# Fische und Molche im Gartenteich



## MarkS75 (28. Mai 2007)

Hallo, 

ich habe einen Gartenteich mit etwa 12 m³ Wasserinhalt, idem an die 100 __ Molche leben. Habe vor einer Woche 6 Goldfische, 4 Goldorfen, 4 Gründlinge und 2 __ Graskarpfen in den Teich gesetzt (alle Fische sind erst 6-8 cm lang). 

Meine Frage ist, ob die Fische das Laich der Molche fressen. Wäre nämlich echt schade, weil die Molche weiterhin im Teich bleiben sollen.

Ich wollte in Zukunft auch noch Bitterlinge und __ Moderlieschen in den Teich setzen.

Ich werde im Herbst noch meinen zweiten Gartenteich wieder in Ordnung bringen  (Folie undicht). Wäre es sinnvoll, in einen Gartenteich nur Fische zu setzen und den anderen den Molchen zu überlassen, oder gibt es Fischarten die nicht das Laich der Molche fressen?

Wäre nett, wenn jemand Antworten auf die Fragen hat.
Vielen Dank im voraus,
MarkS


----------



## Silke (29. Mai 2007)

*AW: Fische und  Molche im Gartenteich*

Hallo,
Molche vertargen sich allgemein nicht so mit Fischen, jedenfalls nicht auf so engem Raum. Ist ihnen zu unruhig. Die werden sich bald zurückziehen und woanders ihr Glück versuchen. Und ja, Fische fressen Molchlaich.
Zwei Teiche wäre die bessere Alternative.
Und setze nicht sooo viele Fische ein, das wird sonst schnell zuviel. Und dann leidet deine Wasserqualität.


----------



## Dodi (29. Mai 2007)

*AW: Fische und  Molche im Gartenteich*

Hallo Mark!

Erst einmal ein HERZLICHES WILLKOMMEN bei uns im Forum - schön, dass Du zu uns gefunden hast!

Zu Deiner Frage ein Zitat von der Seite http://www.bauen-tiere.ch/tier/mol/mol_main_g.htm

"Natürlicherweise sind die meisten Gewässer, welche nicht an einem Fliessgewässer angeschlossen sind, fischfrei. Gartenweiher repräsentieren u.a. diesen Gewässertyp. Fische fressen Molchlaich, Molchlarven und je nach Grösse auch erwachsene Molche, die im Wasser schwimmen. Ein fischfreier Teich ist für die Molche immer von Vorteil."
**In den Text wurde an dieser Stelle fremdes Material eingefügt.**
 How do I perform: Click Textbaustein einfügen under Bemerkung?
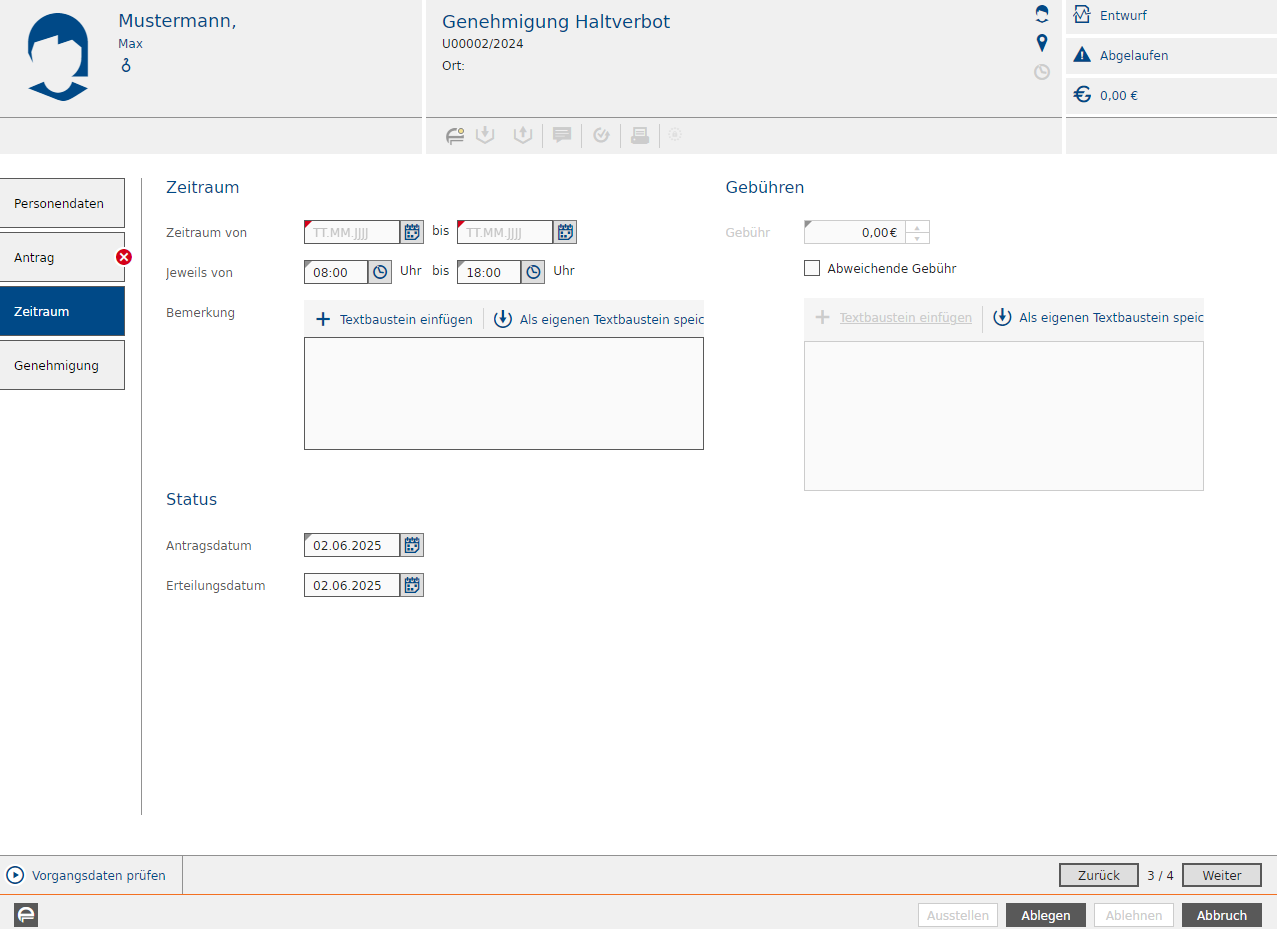(x=394, y=320)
Ich habe auch Molche in meinem Koi-Teich, sehe ab und an einen. Auf jeden Fall hat sich ein Pärchen bei mir im Bachlauf "eingerichtet". Da scheinen sie sich wohl zu fühlen.
Wenn Du schon die Möglichkeit hast, erscheint es auf jeden Fall sinnvoll, den Molche einen extra Teich ohne Fischbesatz zur Verfügung zu stellen!
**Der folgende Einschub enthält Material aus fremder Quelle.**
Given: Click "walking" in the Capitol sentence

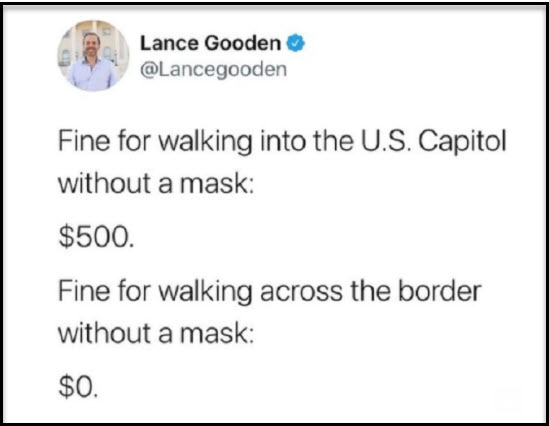Looking at the screenshot, I should pos(205,143).
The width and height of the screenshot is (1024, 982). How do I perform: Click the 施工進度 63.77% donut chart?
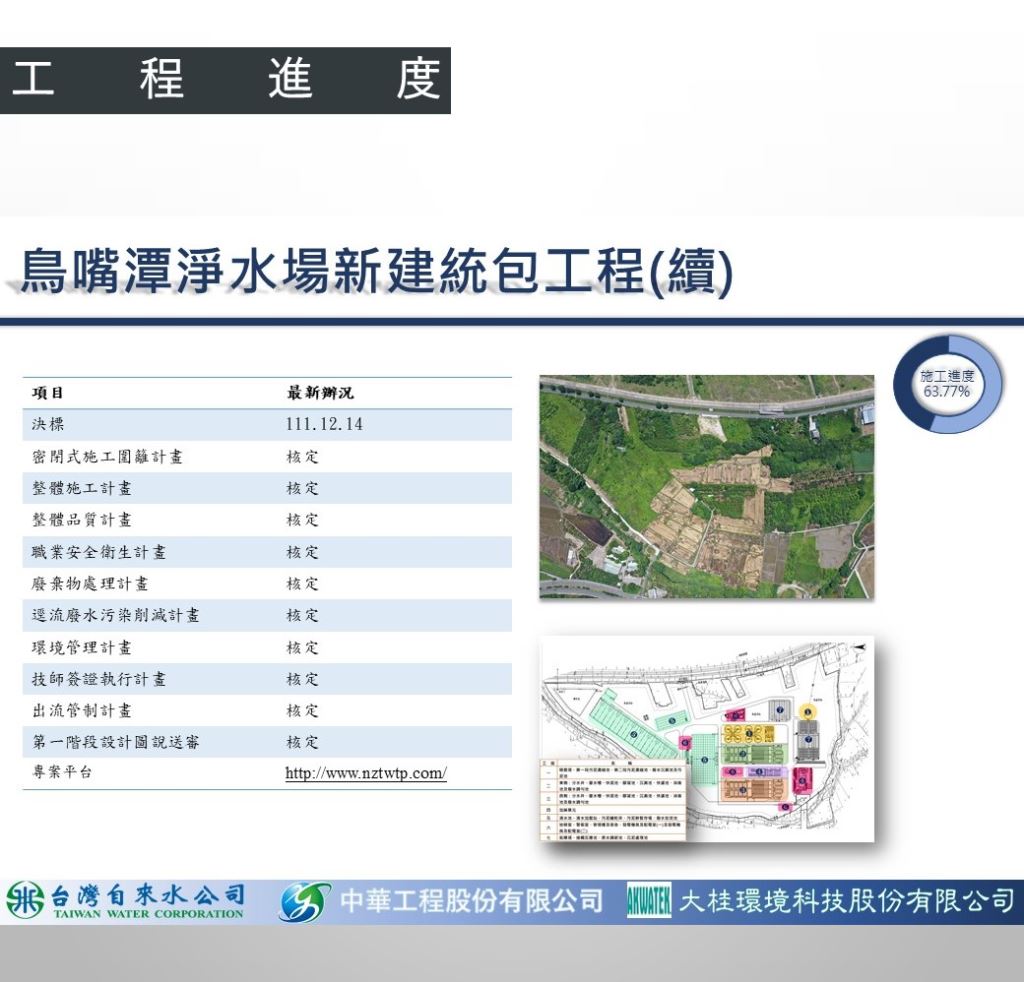click(946, 385)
Ich wünsche Dir hier viel Spaß im Forum und mit Deinen Teichen!


----------



## Sternthaler13 (29. Mai 2007)

*AW: Fische und  Molche im Gartenteich*

Was sind eigentlich Molche? Ich habe noch nie einen gesehen...


----------



## wmt (29. Mai 2007)

*AW: Fische und  Molche im Gartenteich*

Teichmolche sehen aus wie __ Eidechsen, ca. 6 - 12 cm mit einem Flossensaum am Schwanz. meistens leicht gefleckt. Männliche Tiere sind grösser und dunkler (_hab ich gelesen_). Bei mir sind sie selbst zugewandert und bleiben im Wasser. Eigentlich soll es auch Arten geben, die im Erwachsenenstadium sich an Land verziehen. 

Ich habe mittlerweile knapp zwanzig Exemplare im Teich.
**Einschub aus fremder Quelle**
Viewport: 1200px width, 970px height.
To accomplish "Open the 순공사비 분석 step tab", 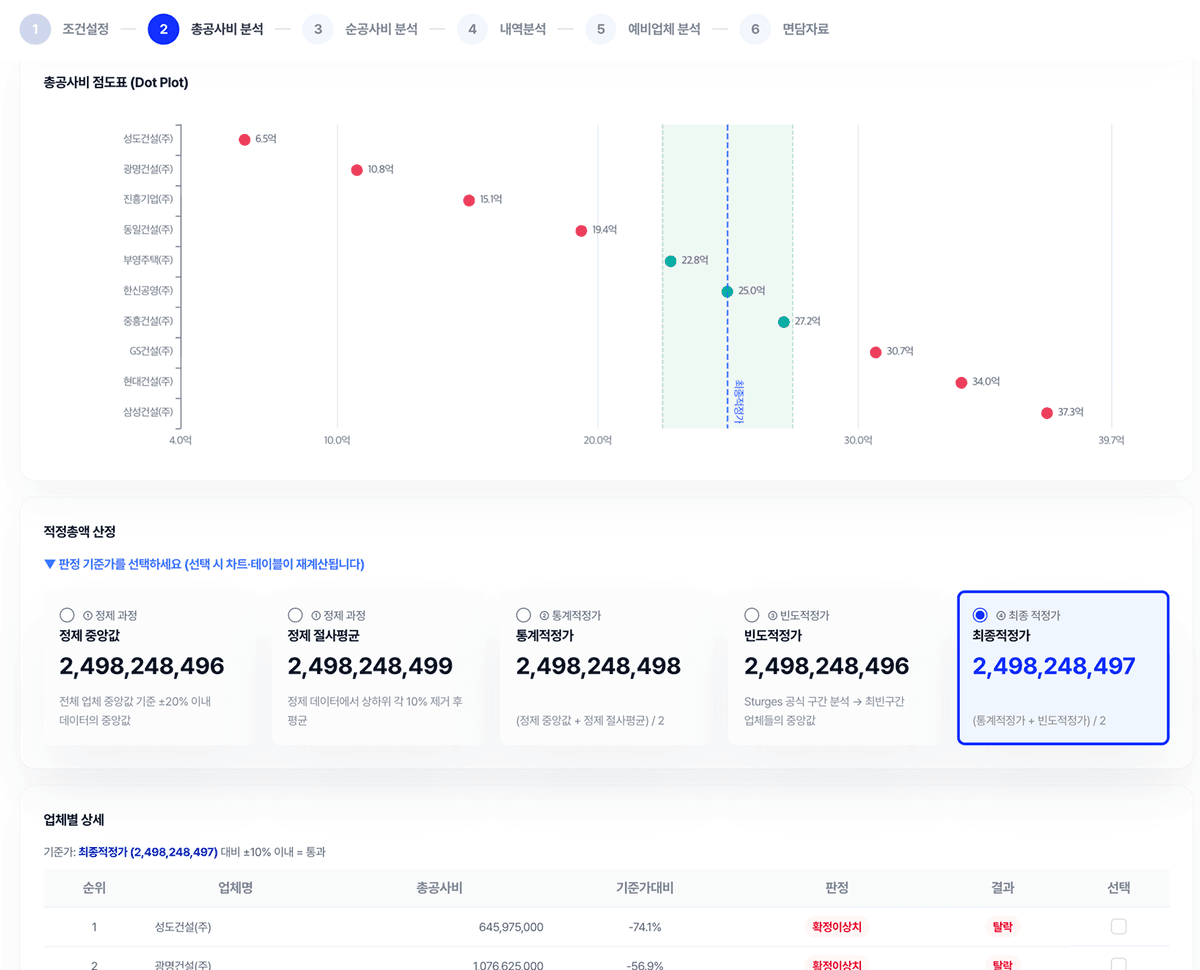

Ich habe leider nichts besseres.




Jungtier, noch mit Kiemen


----------



## Sternthaler13 (29. Mai 2007)

*AW: Fische und  Molche im Gartenteich*

Aha! Also, ich habe keine Molche... die habe ich noch nicht gesehen. Aber kommt vielleicht noch! Die nehme ich auch auf


----------



## Relaxi (30. Mai 2007)

*AW: Fische und  Molche im Gartenteich*



			
				Sternthaler13 schrieb:
			
		

> Aha! Also, ich habe keine Molche... die habe ich noch nicht gesehen. Aber kommt vielleicht noch! Die nehme ich auch auf



Hallo

Wir haben solche bei uns im Teich:
http://de.wikipedia.org/wiki/Bergmolch

Dieses Jahr sind es 3 Stück, letztes Jahr waren es 5. Evtl sind es auch mehr, sie sind manchmal schwer zu sehen, da man Geduld brauch bis sie auftauchen. (so ca. alle 10- 15 Minuten)
Ich konnte noch nicht beobachten das die Fische sie angegriffen haben, sie tauchen oft auch zwischen den Fischen nach oben. Wobei ich davon ausgehe das der Laich schon in Gefahr ist 
Ich kann nur sagen die Tierchen sind superniedlich, vor allem wenn sie beim ab oder auftauchen kurz ihr orangenfarbenes Bäuchlein zeigen


----------



## Sternthaler13 (30. Mai 2007)

*AW: Fische und  Molche im Gartenteich*

Hi Rüdiger,
bei uns am Teich ist es momentan total mau  Letztes Jahr hatten wir ganz viele __ Frösche. Dieses Jahr habe ich nur einen einzigen gesehen. Dann hatten wir eine Kröte, die aber wohl von der Nachbarskatze gekillt wurde. Seitdem Charly (der Kater) sie in den Griffeln hatte, konnten wir sie zwar noch retten und in den Teich zurückverfrachten. Aber seitdem habe ich sie weder gesehen noch gehört. Und die hat echt Alarm gemacht - vorher. Jetzt ist hier zur Zeit wenig los. 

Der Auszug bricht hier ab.